Chopard held a mini-soiree at its Bond Street boutique in London Sunday night to toast the launch of its latest diffusion jewelry line—its first to incorporate fairly mined gold. Doubling as a 60th anniversary tribute to the Palme d’Or, the highest prize awarded at the Cannes Film Festival, the “Palme Verte” collection comprises a ring, earrings, a necklace and a bracelet, all made from 18-carat yellow gold extracted by artisanal and small-scale miners according to the Alliance for Responsible Mining’s Fairmined standard for social and environmental responsibility.
Co-hosting the reception alongside Caroline Scheufele, co-president and artistic director at Chopard, was Livia Firth, whose “Green Carpet Challenge” initiative is facilitating the Swiss luxury brand’s so-called “journey to sustainable luxury.”
But Chopard isn’t just buying fair-trade gold. Through its efforts, the company has helped two more gold mines—one in Bolivia, the other in Colombia—achieve Fairmined status.

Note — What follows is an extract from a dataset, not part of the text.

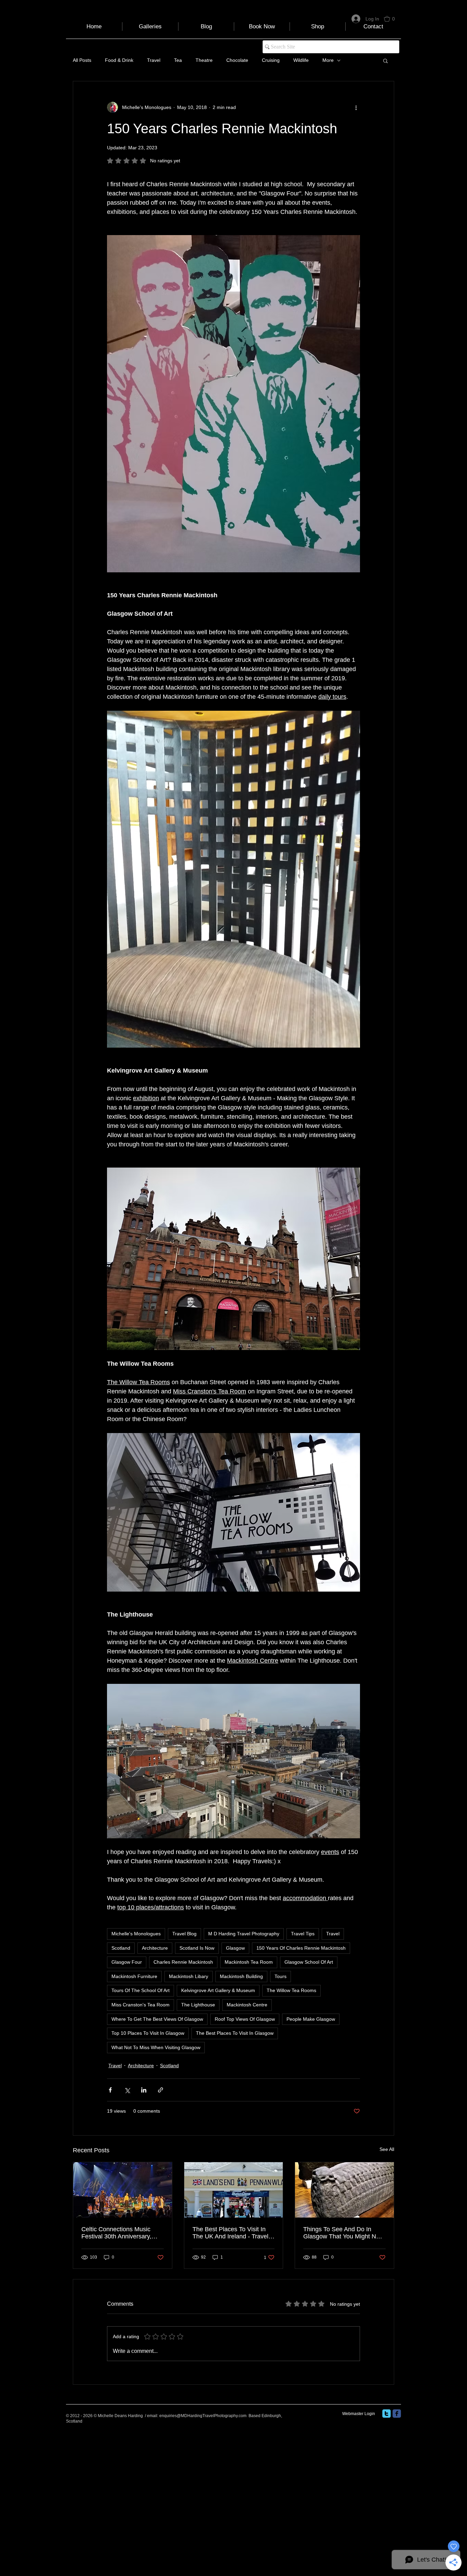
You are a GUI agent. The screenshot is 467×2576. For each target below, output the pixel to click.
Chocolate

Chopard has also partnered with PX Précinox, a Swiss gold refinery, to establish the first commercial trade route for fairly mined gold from Bolivia.
“The ultimate luxury is knowing how the products you love are produced,” Scheufele told British Harper’s Bazaar. “Particularly in the luxury business, because that’s where people can really afford to choose.”
The pieces, which range in cost from $2,360 to $10,840, are currently available at Chopard boutiques worldwide.